進到正廳,湛浚淩正和晏風喝茶聊天,看到她進來,便同時擡頭看她,任宛心中唏噓,面上不露聲色,給兩人行禮,又看著晏風道:“三皇子。”

晏風放下茶盞,笑了,說:“三日不見,阿宛怎麽倒生疏了。”

任宛看了一眼湛浚淩有些陰沈的臉色,心裏忖量,她是真不知道晏風的身份,大沛和別國的關系怎麽樣任宛不曉得,她本來就想走,若是湛浚淩懷疑她和別國勾結或是另有所圖,她還走個球啊。

說不定就是被擡出去的走!

當下一邊和晏風使眼色一邊說道:“阿宛原不知宴大哥的身份,現在知道了該是守禮數的。”

希望晏風能接受到她的信號,別讓湛浚淩生疑。

晏風低眉笑道:“知道了也是一樣的,阿宛和我不是朋友嗎。”

任宛幹笑,宴大哥要玩火。

果然,湛浚淩的臉色更不好看了。

“該謝過三皇子,出手救了王妃。”湛浚淩向任宛伸手,那眼神比平日更恐怖。

晏風來到大沛,他斷沒有讓人盯著的道理,再者,若被晏風發現,影響了兩國交好,可他不知,晏風什麽時候與任宛已經這麽相熟了。

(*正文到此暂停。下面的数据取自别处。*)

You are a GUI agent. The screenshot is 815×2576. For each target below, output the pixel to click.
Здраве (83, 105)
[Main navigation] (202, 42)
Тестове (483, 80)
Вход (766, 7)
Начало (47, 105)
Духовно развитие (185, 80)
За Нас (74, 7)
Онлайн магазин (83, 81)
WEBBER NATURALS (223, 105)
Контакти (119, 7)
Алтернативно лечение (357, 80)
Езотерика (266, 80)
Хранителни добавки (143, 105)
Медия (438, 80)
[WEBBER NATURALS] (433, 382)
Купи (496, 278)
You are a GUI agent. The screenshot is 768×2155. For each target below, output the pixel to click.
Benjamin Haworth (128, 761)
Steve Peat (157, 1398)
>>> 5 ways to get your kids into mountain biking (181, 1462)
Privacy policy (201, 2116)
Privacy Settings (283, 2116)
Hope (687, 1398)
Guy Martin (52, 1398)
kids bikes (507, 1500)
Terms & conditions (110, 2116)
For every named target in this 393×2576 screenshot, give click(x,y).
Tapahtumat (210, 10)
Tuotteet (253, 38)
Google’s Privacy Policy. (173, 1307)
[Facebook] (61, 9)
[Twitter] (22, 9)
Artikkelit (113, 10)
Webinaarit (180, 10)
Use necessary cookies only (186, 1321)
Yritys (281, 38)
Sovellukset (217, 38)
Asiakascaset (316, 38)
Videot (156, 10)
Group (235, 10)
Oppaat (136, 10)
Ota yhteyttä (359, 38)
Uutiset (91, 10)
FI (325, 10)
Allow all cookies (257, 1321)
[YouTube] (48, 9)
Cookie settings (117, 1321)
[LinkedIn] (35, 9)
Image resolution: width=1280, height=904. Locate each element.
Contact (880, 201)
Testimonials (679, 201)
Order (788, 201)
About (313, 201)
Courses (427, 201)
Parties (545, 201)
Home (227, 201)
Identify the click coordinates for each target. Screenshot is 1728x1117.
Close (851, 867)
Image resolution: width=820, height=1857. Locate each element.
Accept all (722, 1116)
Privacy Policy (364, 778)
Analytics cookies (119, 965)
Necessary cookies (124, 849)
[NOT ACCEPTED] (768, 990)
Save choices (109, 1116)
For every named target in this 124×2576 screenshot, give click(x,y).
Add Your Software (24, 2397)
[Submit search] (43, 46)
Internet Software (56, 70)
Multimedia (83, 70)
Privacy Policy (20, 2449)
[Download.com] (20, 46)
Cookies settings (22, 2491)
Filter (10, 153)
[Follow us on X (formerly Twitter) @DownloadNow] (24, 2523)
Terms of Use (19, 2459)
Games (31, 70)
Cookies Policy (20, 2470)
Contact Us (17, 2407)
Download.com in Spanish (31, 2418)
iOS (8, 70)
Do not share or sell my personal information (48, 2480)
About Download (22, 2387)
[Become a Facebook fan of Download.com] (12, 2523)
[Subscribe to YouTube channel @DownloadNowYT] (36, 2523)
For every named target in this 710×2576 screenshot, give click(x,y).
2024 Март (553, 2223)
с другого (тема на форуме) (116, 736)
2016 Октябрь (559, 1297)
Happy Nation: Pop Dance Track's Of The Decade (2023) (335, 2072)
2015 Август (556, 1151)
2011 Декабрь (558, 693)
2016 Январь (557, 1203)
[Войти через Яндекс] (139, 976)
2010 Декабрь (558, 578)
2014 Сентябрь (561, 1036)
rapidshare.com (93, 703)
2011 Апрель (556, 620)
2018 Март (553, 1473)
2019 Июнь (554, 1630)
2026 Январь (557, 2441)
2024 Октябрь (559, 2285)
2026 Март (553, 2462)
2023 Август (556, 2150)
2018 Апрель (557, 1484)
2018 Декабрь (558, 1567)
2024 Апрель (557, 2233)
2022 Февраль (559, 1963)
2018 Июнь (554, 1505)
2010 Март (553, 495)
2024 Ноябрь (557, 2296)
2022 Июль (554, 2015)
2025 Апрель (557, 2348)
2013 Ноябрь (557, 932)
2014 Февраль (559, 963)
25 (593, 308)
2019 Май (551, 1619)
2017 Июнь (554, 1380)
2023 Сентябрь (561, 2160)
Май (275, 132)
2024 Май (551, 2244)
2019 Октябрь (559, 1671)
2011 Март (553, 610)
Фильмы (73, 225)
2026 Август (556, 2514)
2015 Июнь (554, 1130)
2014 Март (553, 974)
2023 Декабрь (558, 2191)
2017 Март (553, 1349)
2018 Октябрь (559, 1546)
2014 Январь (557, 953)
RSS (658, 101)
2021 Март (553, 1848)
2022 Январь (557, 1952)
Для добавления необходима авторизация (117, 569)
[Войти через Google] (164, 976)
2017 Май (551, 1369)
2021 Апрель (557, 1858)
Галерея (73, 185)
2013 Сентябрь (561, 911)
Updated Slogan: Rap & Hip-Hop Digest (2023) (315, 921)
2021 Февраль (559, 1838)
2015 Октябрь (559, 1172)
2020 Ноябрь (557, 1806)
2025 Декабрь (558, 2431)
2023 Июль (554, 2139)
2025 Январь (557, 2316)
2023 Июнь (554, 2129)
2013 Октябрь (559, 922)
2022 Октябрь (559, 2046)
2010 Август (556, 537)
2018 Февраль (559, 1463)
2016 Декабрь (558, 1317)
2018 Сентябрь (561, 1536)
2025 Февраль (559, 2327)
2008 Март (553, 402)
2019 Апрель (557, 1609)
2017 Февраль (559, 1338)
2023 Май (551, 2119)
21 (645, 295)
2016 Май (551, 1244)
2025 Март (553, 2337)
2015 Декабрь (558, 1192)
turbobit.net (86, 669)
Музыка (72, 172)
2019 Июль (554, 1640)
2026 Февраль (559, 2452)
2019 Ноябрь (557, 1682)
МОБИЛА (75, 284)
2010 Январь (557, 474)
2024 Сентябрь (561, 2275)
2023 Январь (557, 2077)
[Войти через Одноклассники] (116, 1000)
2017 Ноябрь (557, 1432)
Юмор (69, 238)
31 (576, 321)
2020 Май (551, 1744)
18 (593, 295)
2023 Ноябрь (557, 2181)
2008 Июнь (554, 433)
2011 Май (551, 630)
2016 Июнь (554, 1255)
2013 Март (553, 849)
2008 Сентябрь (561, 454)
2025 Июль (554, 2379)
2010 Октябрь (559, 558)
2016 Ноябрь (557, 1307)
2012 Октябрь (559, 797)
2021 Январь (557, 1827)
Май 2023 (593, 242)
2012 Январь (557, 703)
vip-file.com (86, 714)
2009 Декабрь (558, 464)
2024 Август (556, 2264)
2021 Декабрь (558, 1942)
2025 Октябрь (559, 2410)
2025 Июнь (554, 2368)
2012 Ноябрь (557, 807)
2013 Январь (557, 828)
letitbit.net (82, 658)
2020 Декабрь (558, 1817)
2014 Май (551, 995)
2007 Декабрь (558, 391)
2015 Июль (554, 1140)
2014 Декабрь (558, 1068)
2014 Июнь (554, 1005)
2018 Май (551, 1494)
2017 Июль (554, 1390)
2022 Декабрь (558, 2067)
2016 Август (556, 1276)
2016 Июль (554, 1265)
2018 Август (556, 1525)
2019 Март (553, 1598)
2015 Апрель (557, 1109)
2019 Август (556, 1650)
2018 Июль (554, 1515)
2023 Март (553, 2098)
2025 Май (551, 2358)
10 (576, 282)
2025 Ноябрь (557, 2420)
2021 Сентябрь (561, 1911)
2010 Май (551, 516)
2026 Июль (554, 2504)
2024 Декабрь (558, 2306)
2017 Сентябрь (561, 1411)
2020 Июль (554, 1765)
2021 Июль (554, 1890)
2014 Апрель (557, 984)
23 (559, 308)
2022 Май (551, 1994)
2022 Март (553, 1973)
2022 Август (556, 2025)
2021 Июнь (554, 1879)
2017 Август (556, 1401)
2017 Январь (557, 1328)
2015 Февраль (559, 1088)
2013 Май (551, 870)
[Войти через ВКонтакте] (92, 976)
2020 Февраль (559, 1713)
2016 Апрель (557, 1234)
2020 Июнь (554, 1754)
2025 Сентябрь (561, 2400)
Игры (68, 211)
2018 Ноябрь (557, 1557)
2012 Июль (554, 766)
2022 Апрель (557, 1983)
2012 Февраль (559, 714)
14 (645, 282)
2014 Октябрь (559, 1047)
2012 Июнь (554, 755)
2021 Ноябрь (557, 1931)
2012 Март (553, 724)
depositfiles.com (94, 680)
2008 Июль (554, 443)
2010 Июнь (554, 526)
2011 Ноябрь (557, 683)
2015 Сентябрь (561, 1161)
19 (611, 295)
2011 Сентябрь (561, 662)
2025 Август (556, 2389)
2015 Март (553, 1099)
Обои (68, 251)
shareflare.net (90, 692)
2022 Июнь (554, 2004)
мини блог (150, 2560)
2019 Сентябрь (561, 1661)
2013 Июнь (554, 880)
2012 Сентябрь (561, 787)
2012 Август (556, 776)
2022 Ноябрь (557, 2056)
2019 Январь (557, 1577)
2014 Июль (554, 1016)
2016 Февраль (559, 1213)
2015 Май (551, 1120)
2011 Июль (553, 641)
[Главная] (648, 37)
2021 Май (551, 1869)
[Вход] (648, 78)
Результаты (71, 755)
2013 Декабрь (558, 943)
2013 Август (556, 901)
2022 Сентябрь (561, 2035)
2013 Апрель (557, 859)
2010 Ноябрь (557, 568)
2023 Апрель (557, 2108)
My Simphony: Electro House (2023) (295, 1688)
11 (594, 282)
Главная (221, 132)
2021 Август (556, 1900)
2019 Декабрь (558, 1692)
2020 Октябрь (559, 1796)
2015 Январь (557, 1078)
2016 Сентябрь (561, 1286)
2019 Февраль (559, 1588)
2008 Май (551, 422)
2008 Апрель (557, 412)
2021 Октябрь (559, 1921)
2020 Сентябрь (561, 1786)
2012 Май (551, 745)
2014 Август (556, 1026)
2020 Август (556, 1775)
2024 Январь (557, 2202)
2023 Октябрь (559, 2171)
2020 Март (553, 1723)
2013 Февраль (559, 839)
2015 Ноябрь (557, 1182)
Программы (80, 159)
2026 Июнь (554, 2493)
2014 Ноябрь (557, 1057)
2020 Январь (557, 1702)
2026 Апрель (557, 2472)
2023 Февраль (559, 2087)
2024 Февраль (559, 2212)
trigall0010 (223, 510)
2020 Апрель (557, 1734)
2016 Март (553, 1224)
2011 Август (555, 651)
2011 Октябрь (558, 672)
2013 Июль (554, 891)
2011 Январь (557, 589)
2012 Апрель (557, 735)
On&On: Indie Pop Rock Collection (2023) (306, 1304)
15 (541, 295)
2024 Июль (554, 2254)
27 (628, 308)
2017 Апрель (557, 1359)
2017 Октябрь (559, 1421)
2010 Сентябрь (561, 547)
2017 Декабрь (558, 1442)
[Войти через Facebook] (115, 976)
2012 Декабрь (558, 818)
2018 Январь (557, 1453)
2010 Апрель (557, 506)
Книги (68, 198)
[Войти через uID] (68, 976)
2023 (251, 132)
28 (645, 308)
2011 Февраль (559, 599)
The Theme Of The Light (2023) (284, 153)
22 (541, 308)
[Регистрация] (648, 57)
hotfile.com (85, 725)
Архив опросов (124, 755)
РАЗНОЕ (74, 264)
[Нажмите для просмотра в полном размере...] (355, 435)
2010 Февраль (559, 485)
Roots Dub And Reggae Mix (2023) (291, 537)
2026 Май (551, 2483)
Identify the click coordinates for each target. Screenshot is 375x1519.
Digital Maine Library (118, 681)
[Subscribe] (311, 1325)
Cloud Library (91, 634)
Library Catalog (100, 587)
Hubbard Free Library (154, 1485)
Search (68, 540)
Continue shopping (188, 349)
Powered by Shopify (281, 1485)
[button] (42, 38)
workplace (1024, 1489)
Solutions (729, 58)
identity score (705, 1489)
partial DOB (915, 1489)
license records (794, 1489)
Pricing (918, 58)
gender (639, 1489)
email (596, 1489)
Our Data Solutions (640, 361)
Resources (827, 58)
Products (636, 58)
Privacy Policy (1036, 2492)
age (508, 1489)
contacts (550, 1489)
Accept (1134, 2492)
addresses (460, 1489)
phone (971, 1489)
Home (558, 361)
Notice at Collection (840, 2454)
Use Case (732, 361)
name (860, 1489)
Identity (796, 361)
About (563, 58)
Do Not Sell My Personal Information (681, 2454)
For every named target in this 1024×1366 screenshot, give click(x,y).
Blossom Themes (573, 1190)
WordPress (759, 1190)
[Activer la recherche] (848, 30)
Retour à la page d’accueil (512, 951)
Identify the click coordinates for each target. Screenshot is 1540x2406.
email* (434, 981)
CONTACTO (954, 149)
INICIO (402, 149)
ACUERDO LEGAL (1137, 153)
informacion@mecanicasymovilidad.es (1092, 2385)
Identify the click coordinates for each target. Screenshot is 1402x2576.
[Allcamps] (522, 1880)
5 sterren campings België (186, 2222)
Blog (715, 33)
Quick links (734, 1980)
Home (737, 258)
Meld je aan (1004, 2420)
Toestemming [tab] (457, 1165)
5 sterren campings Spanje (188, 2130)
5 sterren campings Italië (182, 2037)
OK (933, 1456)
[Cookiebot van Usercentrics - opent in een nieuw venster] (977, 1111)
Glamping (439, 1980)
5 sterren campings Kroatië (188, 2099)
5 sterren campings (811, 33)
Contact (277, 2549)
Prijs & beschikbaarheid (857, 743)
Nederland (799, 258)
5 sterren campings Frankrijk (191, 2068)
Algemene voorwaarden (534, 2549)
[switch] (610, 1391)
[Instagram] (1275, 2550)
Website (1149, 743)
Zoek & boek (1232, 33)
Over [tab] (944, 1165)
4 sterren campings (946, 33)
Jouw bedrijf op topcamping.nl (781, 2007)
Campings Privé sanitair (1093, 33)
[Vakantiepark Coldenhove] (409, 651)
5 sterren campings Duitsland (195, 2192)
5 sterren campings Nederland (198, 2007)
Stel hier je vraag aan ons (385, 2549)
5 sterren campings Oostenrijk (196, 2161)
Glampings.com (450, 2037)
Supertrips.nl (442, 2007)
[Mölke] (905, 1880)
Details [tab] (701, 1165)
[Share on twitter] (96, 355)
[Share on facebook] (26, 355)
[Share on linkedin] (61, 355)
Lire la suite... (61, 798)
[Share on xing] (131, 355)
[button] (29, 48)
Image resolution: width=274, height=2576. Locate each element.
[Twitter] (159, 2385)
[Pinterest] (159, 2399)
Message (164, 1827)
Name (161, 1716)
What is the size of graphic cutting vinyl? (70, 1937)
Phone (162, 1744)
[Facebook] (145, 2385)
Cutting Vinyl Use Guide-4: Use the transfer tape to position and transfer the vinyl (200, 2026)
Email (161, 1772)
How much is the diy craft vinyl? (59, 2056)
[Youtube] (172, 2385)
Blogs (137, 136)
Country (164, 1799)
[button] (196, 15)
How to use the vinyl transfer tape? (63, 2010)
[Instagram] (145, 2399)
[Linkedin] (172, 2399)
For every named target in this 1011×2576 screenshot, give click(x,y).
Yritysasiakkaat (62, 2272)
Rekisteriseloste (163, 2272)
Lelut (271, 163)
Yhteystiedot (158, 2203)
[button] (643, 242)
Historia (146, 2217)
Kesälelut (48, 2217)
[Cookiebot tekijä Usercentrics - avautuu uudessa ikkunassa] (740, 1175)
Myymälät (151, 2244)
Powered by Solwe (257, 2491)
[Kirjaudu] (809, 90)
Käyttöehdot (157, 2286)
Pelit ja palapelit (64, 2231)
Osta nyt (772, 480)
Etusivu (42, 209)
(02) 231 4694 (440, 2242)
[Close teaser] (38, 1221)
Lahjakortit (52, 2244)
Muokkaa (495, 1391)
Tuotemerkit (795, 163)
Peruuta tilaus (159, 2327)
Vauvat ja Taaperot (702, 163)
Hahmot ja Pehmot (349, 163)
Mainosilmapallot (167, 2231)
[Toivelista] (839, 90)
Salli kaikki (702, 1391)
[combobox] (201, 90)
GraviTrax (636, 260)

任宛是萬般不想把手放到湛浚淩手中,來到他身旁,笑得比哭還難看,晏風許是瞧到了她心裏,笑著解釋道:“緣分使然,當日並不知阿宛身份,若是知道,便該早早上門向王爺討一杯酒。”

“三皇子客氣了,只是阿宛還是叫不得,三皇子自重。”湛浚淩握著任宛的手,看著晏風道:“王妃出事是我的疏忽,三皇子救了王妃,就該由本王謝過,王妃的閨名三皇子還是別喊了。”

任宛皺眉,湛浚淩又吃錯藥了?怎麽還計較起名字來了。

晏風保持著淺笑,沒有因為湛浚淩的話而不高興,說道:“傳聞王爺不喜王妃,看來傳聞有假。”

“傳聞真假,三皇子眼見為實。”湛浚淩不虞,突然感覺事情有些脫控。

火.藥味,任宛聞到了極嚴重的火.藥味,湛浚淩這個樣子倒像是在吃醋,這個念頭剛出任宛就否認了,不對不對,他鐵定是吃錯藥了。

“我只是替阿宛高興,王爺不必動怒,再說了,今日我是以宴大哥的身份來看阿宛的,王爺不必想太多。”

晏風看著湛浚淩笑出聲,眼神有意無意地掃向門口疾步走來的丫鬟,說道:“王爺該忙什麽就去忙吧,不必招待我。”

湛浚淩眼神陰暗,丫鬟便走到了門口,神情焦急,在門外跪倒:“王爺,小姐醒了要找您。”

嘖,任宛挑眉,自然從湛浚淩手中抽出手道:“王爺去忙吧,我陪晏大哥在府裏走走。”